Halloween 2013 was potentially very scary for residents of Taiwan after an earthquake of magnitude 6.3 (M6.3) struck the country late in the evening. Early information from the United States Geological Survey (USGS) indicates that the epicentre of the tremor was onshore around 45km from the town of Hualian, at a depth of 12 km.
At the time of writing there were no reports of any damage or injuries and no tsunami warning was issued, although Reuters news agency reported that buildings shook in the island’s capital, Taipei.
Tectonic Setting of Taiwan
The island of Taiwan is seismically vulnerable, caught as it is in the complex tectonic setting of the western Pacific. Forming part of the boundary between the Eurasian and the Philippine plates by extensive deformation zones which broadly follow the axis of the island characterize this area.
The main plate boundary is a subduction zone to the south, with the Philippine plate descending below the Eurasian, but the existence of a second subduction zone, the Ryuku trench, to the east and a zone on non-subduction convergence to the north and west complicates the pattern.
Between them, these plate motions contribute to a variety of different fault mechanisms: Taiwan exhibits extensional and lateral movements as well as thrust faulting associated with subduction. Against this background, and without detailed information, it’s difficult to be clear about the causal mechanism for the October 31 event, but the depth and location relative to the boundaries suggest that it may be associated with reverse faulting in the upper crust.
Taiwan’s Tectonic History
Seismologist R. Yeats notes that earthquake records for Taiwan are by no means as extensive as elsewhere in the western Pacific (Active Faults of the World) and seismicity maps of the country reflect both this and the diffuse and complex nature of the plate margins around the island. Despite this, existing records are revealing: the USGS historic earthquakes list for the past century or so includes 16 tremors greater than M6.5, 11 of them with a magnitude of at least 7.0.
Over the years these events have proved costly in terms of human life, several of them having death tolls in the thousands.

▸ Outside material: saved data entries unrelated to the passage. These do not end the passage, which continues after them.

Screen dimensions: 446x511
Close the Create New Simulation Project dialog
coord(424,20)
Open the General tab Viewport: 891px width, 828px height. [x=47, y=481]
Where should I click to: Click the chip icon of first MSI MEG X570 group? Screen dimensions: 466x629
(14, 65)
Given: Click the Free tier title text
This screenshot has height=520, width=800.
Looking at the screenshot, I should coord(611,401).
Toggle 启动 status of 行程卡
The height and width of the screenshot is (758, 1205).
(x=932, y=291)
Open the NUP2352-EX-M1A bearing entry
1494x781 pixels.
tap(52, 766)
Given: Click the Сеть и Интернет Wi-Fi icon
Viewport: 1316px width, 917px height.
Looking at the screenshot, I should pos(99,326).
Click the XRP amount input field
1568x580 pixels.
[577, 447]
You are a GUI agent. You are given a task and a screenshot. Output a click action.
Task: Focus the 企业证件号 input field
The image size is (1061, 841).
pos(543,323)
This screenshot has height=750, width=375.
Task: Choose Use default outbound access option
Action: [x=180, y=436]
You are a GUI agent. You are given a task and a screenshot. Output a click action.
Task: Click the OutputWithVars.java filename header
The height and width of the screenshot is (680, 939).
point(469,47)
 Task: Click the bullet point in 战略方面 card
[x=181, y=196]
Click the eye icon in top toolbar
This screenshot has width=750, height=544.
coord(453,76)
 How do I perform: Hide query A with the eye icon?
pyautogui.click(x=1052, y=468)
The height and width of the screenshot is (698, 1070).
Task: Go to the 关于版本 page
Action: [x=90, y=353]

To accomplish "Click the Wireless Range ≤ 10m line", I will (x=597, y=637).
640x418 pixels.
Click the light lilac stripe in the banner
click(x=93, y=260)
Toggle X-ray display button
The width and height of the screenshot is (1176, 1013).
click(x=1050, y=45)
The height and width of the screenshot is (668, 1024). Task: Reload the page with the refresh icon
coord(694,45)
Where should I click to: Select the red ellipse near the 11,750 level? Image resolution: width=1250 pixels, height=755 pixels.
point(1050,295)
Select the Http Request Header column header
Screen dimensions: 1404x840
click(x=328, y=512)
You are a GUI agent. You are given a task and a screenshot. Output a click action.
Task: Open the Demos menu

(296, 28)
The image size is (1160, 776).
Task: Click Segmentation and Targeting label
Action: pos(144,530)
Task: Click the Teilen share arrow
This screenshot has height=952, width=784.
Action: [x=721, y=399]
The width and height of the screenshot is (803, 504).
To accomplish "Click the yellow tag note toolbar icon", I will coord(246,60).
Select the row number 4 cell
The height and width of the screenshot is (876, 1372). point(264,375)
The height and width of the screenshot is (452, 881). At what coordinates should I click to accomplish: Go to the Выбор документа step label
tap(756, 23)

Although the largest earthquake on the list (an M8.0 in 1920) killed just five people, other tremors have been more costly.
Most recently, an estimated 2,400 lives were lost as a result of the M7.6 which struck in 1999. The high death toll may be accounted for by the inland location, which the USGS notes is unusual as the majority of the tremors are, like the most recent, towards the eastern side of the island.
Taiwan Quakes: Not So Scary Recently
More recently, however, the island’s earthquakes have been less of a threat to life: records show that since the beginning of the century the country has experienced nine earthquakes of between M6.2 and M7.1, with just eight lives lost.
Reuters. Earthquake of 6.7 magnitude strikes Taiwan: USGS. Accessed October 31, 2013.
USGS. Historic Earthquakes Magnitude 7.6 Taiwan. Accessed October 31, 2013.
USGS. M6.3 – 45km SSW of Hualian, Taiwan. Accessed October 31, 2013.
Yeats, R. Active Faults of the World. (2012). Cambridge University Press.